Copy every line from the data below in which the string "computer" can be found.
────────────────────────────────────────
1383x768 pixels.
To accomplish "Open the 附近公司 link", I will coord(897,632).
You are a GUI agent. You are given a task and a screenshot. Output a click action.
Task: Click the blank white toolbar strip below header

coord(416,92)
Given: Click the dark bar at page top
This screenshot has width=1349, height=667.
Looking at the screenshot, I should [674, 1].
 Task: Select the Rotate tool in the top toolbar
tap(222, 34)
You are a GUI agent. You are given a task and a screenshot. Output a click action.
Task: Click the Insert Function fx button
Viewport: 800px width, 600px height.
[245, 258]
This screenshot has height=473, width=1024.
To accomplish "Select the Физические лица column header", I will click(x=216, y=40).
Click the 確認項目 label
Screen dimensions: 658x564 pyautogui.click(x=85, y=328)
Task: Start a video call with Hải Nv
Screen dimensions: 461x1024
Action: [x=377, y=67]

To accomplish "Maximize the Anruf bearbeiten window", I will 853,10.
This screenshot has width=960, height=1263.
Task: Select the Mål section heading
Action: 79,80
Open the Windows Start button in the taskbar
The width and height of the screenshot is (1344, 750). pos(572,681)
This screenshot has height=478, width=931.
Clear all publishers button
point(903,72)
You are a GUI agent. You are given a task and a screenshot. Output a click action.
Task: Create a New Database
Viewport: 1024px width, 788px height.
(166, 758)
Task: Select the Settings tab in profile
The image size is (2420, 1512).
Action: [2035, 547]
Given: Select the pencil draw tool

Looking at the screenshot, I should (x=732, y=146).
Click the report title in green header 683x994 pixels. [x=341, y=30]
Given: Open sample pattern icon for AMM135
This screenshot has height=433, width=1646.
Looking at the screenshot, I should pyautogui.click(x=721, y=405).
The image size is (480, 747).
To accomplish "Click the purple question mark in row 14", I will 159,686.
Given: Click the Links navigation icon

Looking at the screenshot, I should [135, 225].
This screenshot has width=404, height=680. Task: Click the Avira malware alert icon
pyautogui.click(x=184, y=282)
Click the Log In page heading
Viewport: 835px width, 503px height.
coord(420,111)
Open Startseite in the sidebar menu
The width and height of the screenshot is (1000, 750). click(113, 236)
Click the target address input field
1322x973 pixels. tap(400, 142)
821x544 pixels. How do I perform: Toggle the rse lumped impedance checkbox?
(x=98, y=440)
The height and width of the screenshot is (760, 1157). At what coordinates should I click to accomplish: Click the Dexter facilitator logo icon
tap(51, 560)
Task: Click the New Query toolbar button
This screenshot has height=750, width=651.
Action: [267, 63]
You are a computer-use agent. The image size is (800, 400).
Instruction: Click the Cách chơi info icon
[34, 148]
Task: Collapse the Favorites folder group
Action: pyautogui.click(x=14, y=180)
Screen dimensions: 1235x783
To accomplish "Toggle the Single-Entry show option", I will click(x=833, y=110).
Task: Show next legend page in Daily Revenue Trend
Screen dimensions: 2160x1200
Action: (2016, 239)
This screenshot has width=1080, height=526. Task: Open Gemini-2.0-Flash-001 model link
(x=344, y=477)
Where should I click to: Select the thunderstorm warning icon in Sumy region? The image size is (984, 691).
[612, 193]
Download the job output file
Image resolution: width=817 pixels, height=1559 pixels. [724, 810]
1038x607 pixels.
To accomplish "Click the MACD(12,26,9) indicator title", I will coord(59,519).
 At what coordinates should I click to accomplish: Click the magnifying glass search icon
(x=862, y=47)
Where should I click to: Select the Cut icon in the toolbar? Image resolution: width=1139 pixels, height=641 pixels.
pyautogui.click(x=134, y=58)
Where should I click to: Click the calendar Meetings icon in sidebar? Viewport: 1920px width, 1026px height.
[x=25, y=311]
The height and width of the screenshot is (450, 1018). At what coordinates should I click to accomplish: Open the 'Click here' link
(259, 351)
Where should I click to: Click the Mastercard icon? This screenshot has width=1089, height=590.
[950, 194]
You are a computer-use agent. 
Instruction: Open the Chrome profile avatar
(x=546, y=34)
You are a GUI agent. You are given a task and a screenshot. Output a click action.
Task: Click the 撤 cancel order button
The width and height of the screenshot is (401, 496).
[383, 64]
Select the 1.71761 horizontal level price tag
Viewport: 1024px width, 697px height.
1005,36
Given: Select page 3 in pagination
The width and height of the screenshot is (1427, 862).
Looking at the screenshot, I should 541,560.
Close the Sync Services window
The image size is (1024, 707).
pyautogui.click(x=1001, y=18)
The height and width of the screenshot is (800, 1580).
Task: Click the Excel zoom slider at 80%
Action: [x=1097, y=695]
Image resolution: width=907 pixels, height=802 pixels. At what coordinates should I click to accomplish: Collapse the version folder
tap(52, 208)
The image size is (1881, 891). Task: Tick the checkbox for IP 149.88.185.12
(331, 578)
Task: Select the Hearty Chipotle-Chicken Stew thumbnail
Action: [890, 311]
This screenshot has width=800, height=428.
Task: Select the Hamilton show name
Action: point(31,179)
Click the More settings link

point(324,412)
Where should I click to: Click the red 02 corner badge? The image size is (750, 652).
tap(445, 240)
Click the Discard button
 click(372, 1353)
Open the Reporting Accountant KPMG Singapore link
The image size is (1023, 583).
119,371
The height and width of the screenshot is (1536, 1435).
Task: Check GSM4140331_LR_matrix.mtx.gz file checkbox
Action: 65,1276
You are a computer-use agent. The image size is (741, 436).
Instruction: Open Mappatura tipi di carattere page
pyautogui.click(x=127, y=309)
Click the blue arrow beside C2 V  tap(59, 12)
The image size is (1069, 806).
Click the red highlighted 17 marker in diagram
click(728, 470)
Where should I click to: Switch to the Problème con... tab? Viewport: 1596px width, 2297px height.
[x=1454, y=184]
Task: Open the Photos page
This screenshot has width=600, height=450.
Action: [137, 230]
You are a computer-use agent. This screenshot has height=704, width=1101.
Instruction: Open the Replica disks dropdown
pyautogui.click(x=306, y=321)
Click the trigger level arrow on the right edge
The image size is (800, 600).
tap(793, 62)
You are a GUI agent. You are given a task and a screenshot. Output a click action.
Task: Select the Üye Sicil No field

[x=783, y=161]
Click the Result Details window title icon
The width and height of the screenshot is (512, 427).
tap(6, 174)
────────────────────────────────────────
Answer to the problem
You are a computer-use agent. The image size is (800, 400).
You are a computer-use agent. 
You are a computer-use agent. The image size is (741, 436).
You are a computer-use agent. This screenshot has height=704, width=1101.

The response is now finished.